# Riddle Me This



## Guy B (Apr 29, 2015)

Since purchasing my 68 gto vert a couple of years ago I noticed a popping noise coming from the front end.....more noticeable on driver side but that may be where I can hear it better.....Knew it was most likely ball joints and have a set of Moog's on the shelf for a while.

Since it's been nice here in NC for the last couple of weeks, I pulled her out of the shop and took her to the mechanic to replace the ball joints and inspection of the front end to eliminate the popping noise.

Mechanic (who I trust & knows A bodies) said that yes ball joints need replacing, wheel bearings had a little play (I saw this also) and the centerlink seemed to be a bit close to the crossmember.......All replaced. 

I asked him to also check bushings and anything having to do with the front end....everything checked out.

When I picked up the car I took it for a test drive...Noticeable improvement in steering, turning, but when I put on the brakes "firmly" there is a definite pop & creek in the front end....Not as bad as before, but still there. I informed my mechanic about this and he seemed to think the noise was coming from the centerlink hitting the crossmember.

My question is, what is the actual clearance between the centerlink & the crossmember? ....Has anyone had this same experience?.....Am I missing something?...Since the "supposed" older restoration was done on this car before I bought it.....should I have it checked on a frame machine?

As always any help would be appreciated.......Thanks!


----------



## Guy B (Apr 29, 2015)

Success......Lower control arm bushing!!!!......Thanks For The Help Guys!


----------



## Pinion head (Jan 3, 2015)

Noticed your centerlink too close to the oilpan scenario.
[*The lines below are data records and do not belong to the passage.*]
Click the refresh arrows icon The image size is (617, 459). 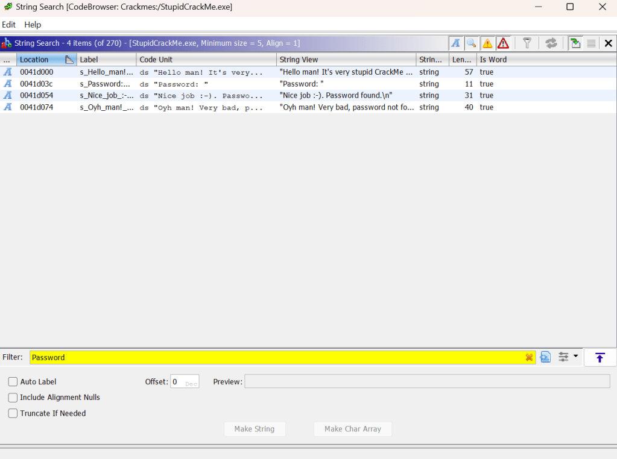[x=551, y=43]
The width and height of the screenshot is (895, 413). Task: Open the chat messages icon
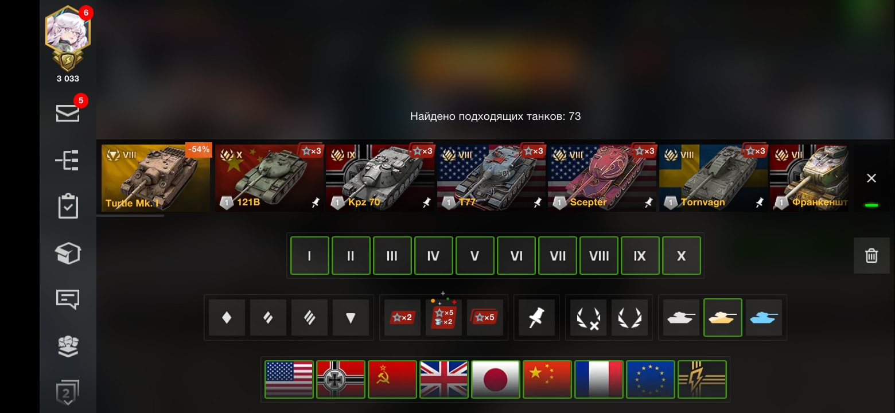click(68, 299)
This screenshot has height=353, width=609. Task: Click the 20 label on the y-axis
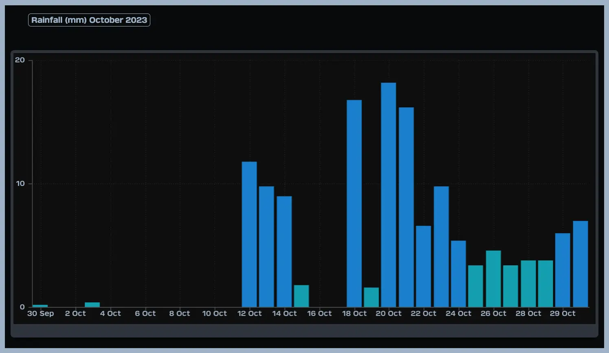point(20,60)
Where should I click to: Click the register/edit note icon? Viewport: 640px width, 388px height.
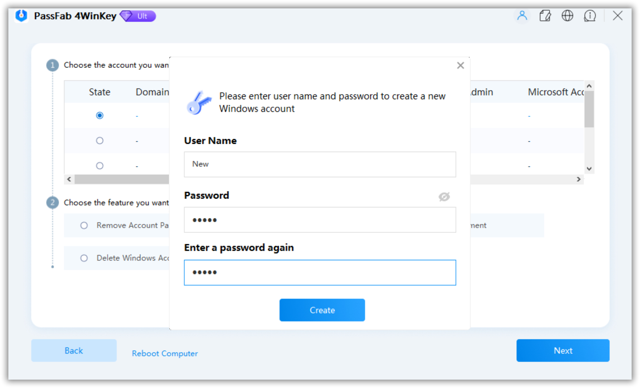click(545, 16)
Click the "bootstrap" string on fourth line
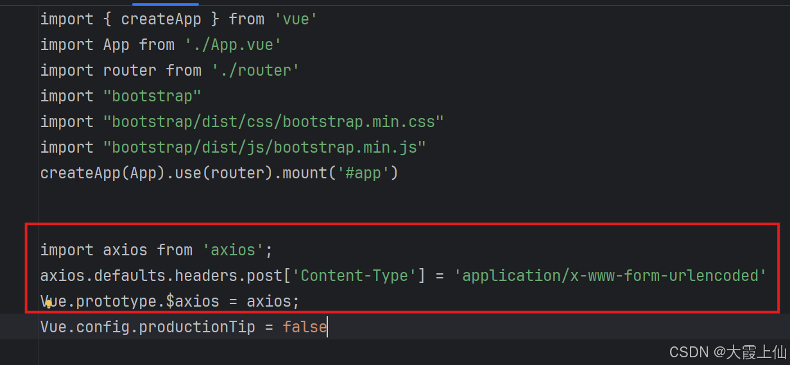This screenshot has height=365, width=790. (x=152, y=96)
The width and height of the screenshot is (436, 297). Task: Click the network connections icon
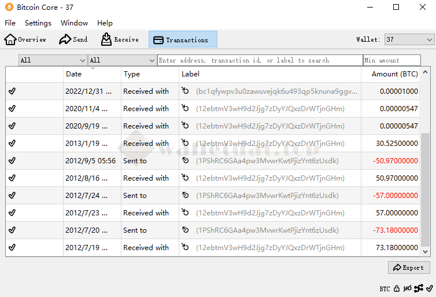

Have ran across this too many times & have mentioned it here before. 
Just for further reference by owners using the search function, here are several of the common causes:

-motor mounts are in poor shape, today's entry level motor mounts just aren't made as well as '70's, 80's, 90's US & Korean manufactured replacement motor mounts, as a result these $25 replacement motor mounts don't hold up very well.

-FRAME CRADLE SAG. Very common with higher mile '64-72 GM Abodys with heavy engine options with full accessories: Have seen this too many times with muscle erà A body's, didn't matter if they were equipped with Pontiac 326-455's, Olds 400-455's, or big block Chevys. All are relatively heavy powerplant when fully dressed out with PS & AC. Decade after decade of around town, potholes, railroad tracks & country roads takes it's toll. Having a hard time keeping a factory alignment on the front end or the upper A arm shafts are already Moog chassis savers, the front cradle in the frame already has some sag in it.

-over last few years, a junk Chinese oilpan has been thrown into the mix. This oilpan is not properly recessed in the front & can also create on clearance issues with the centerlink.

Glad to hear you found the worn out lower control arm bushings. Lower control arm bushings & balljoints are often overlooked on these near 50 year old vehicles.


----------